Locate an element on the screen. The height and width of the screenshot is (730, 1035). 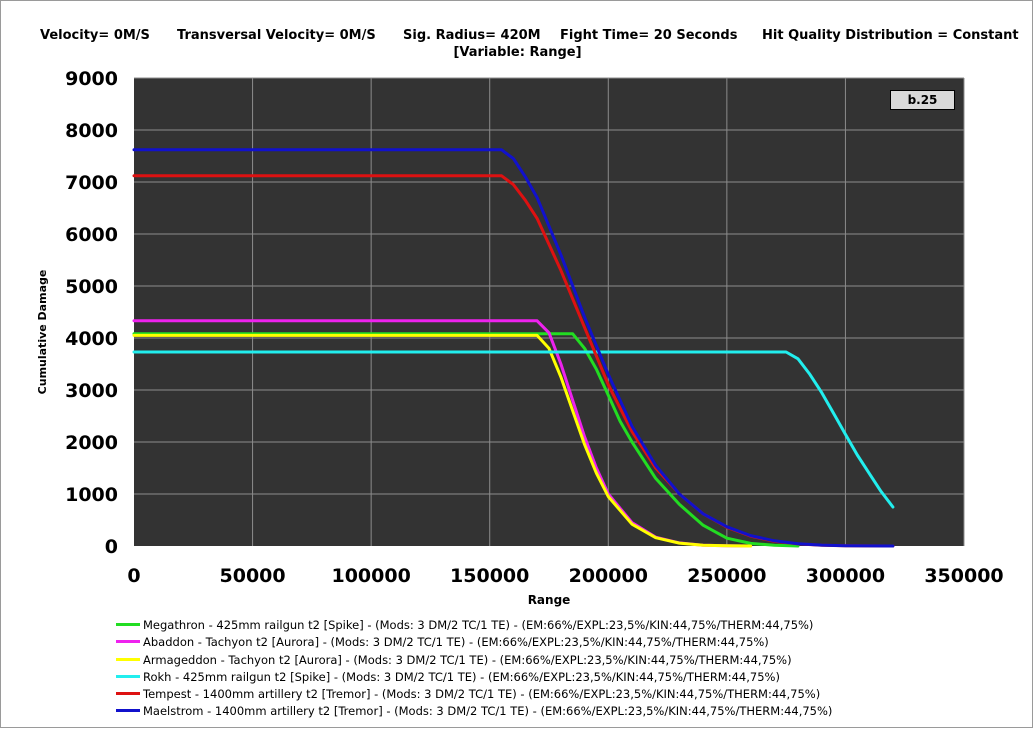
x-tick-label: 100000 is located at coordinates (370, 576).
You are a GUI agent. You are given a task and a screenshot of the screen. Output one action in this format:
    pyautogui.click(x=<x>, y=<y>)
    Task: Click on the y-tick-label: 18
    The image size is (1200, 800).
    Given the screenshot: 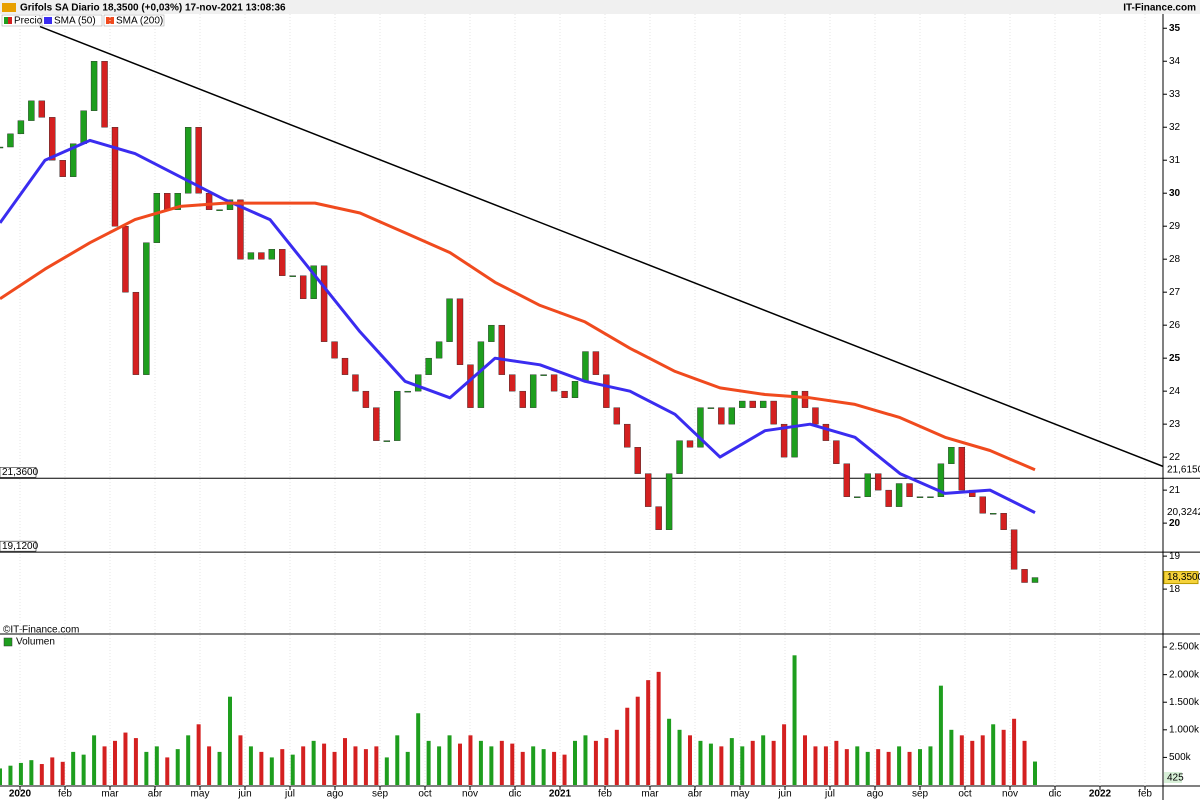 What is the action you would take?
    pyautogui.click(x=1175, y=590)
    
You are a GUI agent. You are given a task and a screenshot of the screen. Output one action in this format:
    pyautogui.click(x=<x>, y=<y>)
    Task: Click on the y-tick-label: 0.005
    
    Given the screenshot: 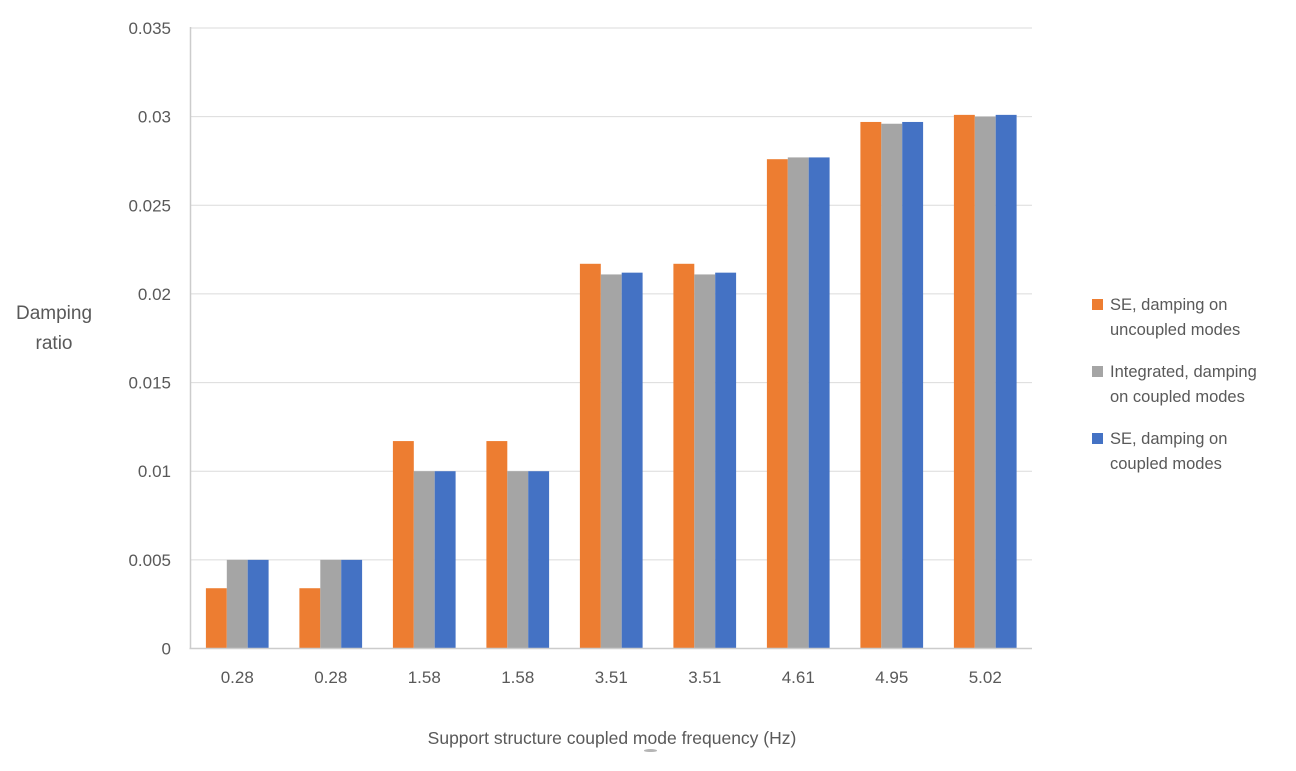 What is the action you would take?
    pyautogui.click(x=150, y=560)
    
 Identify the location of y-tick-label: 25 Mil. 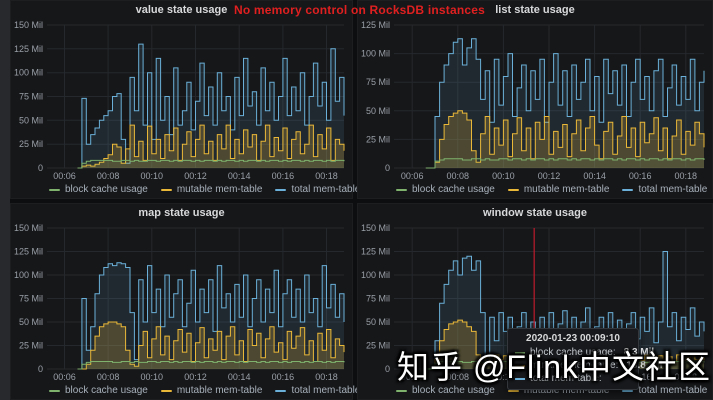
(378, 346).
##########
• [EXERCISE PROMPT]:
Return the lines from the beginning of the records through the line containing "x-tick-label: 100000 is" exactly as they appear, omitting the pictures.

• [OUTPUT OF THE EXERCISE]:
Locate an element on the screen. The height and width of the screenshot is (730, 1035). 
x-tick-label: 100000 is located at coordinates (370, 576).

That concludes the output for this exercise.